> **Directions for this task**
Transcribe exactly the portion of the listing below that runs from the line containing "Task: Open the Explore menu item" through its last line.

Record excerpts START

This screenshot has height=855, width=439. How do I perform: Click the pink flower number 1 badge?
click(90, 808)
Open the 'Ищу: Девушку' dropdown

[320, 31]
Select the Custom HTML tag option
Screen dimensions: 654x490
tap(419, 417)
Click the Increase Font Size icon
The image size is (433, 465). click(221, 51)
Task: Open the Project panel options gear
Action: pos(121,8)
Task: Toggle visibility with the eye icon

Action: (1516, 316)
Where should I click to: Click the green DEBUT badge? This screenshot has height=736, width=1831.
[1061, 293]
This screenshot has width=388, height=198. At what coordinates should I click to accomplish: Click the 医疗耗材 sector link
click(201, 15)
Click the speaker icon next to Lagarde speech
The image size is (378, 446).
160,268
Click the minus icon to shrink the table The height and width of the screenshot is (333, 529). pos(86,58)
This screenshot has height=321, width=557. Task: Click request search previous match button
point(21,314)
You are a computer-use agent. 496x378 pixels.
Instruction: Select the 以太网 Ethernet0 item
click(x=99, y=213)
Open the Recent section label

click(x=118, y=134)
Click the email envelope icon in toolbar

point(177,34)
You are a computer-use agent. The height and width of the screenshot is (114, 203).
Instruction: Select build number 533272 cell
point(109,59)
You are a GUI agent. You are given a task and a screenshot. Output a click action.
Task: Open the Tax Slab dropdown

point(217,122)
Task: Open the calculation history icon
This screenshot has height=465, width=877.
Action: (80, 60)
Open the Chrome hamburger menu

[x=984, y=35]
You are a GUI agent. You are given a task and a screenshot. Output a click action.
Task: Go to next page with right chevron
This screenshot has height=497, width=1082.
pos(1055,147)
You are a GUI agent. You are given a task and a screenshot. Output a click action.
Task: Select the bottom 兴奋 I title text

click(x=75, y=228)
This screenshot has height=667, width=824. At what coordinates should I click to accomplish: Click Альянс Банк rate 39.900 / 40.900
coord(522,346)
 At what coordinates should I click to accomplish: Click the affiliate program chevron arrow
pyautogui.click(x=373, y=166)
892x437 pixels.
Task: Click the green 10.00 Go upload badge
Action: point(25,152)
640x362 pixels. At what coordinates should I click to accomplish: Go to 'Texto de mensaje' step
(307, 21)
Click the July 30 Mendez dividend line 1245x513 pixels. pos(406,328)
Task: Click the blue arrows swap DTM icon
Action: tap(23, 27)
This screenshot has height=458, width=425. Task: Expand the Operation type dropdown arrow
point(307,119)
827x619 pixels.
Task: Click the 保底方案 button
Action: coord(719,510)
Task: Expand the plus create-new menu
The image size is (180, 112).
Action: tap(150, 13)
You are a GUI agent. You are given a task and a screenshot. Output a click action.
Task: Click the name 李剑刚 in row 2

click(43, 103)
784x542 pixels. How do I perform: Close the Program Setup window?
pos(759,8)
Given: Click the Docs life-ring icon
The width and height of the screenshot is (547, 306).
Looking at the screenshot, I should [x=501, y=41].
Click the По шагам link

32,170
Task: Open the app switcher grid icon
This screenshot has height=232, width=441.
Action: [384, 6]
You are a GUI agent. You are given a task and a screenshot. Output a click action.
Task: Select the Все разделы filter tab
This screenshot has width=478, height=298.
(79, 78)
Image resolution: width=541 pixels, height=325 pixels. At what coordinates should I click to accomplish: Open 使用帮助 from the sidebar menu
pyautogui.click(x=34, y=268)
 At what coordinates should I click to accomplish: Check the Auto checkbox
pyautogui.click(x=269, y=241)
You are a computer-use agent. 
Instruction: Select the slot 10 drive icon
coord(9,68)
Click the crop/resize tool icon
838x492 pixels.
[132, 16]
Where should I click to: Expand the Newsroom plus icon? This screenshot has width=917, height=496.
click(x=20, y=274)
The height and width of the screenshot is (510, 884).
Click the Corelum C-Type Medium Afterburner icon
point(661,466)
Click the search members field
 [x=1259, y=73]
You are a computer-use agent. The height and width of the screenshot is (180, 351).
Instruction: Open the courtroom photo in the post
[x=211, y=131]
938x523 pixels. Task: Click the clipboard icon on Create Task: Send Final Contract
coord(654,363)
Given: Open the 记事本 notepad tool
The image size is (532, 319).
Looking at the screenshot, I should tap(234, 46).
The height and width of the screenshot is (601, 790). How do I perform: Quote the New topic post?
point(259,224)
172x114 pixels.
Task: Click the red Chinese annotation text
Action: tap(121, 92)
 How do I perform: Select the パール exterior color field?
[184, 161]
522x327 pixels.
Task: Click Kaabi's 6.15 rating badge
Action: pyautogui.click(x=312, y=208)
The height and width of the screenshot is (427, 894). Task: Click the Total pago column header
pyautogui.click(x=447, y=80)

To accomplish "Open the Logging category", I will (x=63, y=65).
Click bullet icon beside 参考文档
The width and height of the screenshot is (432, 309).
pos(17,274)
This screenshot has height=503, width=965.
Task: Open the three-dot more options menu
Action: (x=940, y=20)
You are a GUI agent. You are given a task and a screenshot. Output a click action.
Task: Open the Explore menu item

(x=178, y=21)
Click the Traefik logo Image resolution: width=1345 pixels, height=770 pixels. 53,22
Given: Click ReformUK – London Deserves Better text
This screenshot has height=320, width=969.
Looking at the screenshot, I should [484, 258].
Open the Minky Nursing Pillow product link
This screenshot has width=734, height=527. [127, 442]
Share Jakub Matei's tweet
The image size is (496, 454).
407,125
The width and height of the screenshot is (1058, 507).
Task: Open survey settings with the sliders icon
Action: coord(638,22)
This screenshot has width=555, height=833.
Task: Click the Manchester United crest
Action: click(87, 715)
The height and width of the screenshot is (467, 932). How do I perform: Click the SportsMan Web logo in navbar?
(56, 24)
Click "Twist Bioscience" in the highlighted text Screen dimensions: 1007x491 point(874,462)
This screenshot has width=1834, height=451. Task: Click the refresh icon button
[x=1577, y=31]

Record excerpts END

> **Task response**
Task: Open the Explore menu item

(x=178, y=21)
Click the Traefik logo Image resolution: width=1345 pixels, height=770 pixels. 53,22
Given: Click ReformUK – London Deserves Better text
This screenshot has height=320, width=969.
Looking at the screenshot, I should [484, 258].
Open the Minky Nursing Pillow product link
This screenshot has width=734, height=527. [127, 442]
Share Jakub Matei's tweet
The image size is (496, 454).
407,125
The width and height of the screenshot is (1058, 507).
Task: Open survey settings with the sliders icon
Action: coord(638,22)
This screenshot has width=555, height=833.
Task: Click the Manchester United crest
Action: click(87, 715)
The height and width of the screenshot is (467, 932). How do I perform: Click the SportsMan Web logo in navbar?
(56, 24)
Click "Twist Bioscience" in the highlighted text Screen dimensions: 1007x491 point(874,462)
This screenshot has width=1834, height=451. Task: Click the refresh icon button
[x=1577, y=31]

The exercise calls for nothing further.